C’est donc vers 10-11 heures que nous débarquons enfin sur l’île de Kythnos.

Première opération : la récupération de la voiture. Tout comme sur Syfnos, l’agence est à deux pas du débarcadère1. Vu l’heure et l’état de fatigue, on hésite ensuite entre taper la route jusqu’à la maison, ou lâcher l’affaire, errer comme des zâmenpènes et échouer dans un resto sur le port.
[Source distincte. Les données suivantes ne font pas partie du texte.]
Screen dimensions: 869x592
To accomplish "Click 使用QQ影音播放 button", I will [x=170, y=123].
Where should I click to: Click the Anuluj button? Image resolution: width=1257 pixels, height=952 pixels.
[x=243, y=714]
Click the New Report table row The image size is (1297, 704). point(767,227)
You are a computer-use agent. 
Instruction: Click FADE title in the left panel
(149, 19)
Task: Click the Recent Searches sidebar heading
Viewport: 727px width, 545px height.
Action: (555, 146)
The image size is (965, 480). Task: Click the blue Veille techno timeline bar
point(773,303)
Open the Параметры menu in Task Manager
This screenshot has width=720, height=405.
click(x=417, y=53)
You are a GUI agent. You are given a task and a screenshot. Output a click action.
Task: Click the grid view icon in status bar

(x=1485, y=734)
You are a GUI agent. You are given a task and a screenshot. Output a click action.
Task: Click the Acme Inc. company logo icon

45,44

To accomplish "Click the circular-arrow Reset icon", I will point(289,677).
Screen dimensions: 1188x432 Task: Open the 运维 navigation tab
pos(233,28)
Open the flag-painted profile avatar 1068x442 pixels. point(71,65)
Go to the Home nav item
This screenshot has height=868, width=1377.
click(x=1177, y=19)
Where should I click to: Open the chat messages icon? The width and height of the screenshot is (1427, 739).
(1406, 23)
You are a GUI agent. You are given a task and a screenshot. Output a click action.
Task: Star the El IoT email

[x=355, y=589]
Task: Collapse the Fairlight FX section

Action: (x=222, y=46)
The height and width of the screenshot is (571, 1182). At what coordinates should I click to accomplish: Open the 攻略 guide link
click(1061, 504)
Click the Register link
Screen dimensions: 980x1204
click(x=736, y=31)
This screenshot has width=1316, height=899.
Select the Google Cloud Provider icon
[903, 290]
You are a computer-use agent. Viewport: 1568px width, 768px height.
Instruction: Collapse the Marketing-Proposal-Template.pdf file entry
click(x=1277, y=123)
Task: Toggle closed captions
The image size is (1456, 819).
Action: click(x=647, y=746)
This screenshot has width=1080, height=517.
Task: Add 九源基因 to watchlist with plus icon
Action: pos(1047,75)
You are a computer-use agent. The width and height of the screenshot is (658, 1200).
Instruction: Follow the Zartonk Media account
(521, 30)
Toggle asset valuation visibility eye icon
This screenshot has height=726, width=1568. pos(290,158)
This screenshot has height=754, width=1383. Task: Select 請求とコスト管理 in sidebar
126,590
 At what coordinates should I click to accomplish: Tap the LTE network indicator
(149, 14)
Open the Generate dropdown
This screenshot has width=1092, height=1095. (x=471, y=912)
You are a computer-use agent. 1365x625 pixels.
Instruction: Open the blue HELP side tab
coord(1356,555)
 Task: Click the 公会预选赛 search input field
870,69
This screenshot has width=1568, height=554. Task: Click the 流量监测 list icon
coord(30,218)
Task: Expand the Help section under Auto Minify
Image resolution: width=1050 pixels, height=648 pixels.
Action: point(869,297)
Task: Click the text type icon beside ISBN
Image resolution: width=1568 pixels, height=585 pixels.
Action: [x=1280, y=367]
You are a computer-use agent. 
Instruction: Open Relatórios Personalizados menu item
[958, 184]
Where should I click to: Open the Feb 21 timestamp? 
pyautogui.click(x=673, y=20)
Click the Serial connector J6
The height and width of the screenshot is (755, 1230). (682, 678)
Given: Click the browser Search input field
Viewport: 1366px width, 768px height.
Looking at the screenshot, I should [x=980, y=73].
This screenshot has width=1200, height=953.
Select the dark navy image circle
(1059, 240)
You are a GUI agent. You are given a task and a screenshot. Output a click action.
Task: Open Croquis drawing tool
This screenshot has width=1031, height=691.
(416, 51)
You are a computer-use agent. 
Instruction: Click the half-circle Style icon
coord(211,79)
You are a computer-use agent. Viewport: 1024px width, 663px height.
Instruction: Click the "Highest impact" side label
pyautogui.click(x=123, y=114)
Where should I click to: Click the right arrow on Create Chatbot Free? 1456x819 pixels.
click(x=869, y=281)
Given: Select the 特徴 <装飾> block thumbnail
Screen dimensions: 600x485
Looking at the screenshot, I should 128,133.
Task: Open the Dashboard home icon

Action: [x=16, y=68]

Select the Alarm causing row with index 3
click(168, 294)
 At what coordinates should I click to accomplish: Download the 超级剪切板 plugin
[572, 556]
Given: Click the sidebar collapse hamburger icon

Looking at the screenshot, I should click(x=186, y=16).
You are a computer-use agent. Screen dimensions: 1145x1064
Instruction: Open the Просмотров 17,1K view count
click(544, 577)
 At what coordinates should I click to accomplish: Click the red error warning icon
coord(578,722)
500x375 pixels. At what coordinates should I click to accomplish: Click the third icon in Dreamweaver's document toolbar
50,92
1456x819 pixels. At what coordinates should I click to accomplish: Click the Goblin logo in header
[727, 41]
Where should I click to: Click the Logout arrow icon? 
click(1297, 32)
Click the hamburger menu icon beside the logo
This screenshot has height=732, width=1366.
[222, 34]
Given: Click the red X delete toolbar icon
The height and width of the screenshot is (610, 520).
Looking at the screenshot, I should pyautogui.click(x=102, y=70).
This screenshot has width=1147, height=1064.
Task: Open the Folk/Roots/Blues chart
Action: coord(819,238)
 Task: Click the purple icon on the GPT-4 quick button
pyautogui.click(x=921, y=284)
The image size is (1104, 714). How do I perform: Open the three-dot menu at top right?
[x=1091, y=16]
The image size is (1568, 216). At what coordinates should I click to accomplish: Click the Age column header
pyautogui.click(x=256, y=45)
On charge les valises, on s’empacte dans la mini Suzuki, et roule ma κοτόπουλο !

La route n’est pas compliquée, même pour des gens ayant plus de 12 heures de déficit de sommeil dans les papattes. On arrive donc à Loutra, notre port d’attache. Pour gagner la maison louée, il nous faut traverser le village2 qui s’étale tout au long du littoral.

En effet, Loutra bénéficie d’une source d’eau thermale. Le plus grand bâtiment du coin est l’assez laid parallélépipède des thermes, alors fermés et en rénovation. Le reste étant composé d’une marina yatch club ornée de restaurants de l’autre côté de la chaussée, suivie d’une jetée en béton.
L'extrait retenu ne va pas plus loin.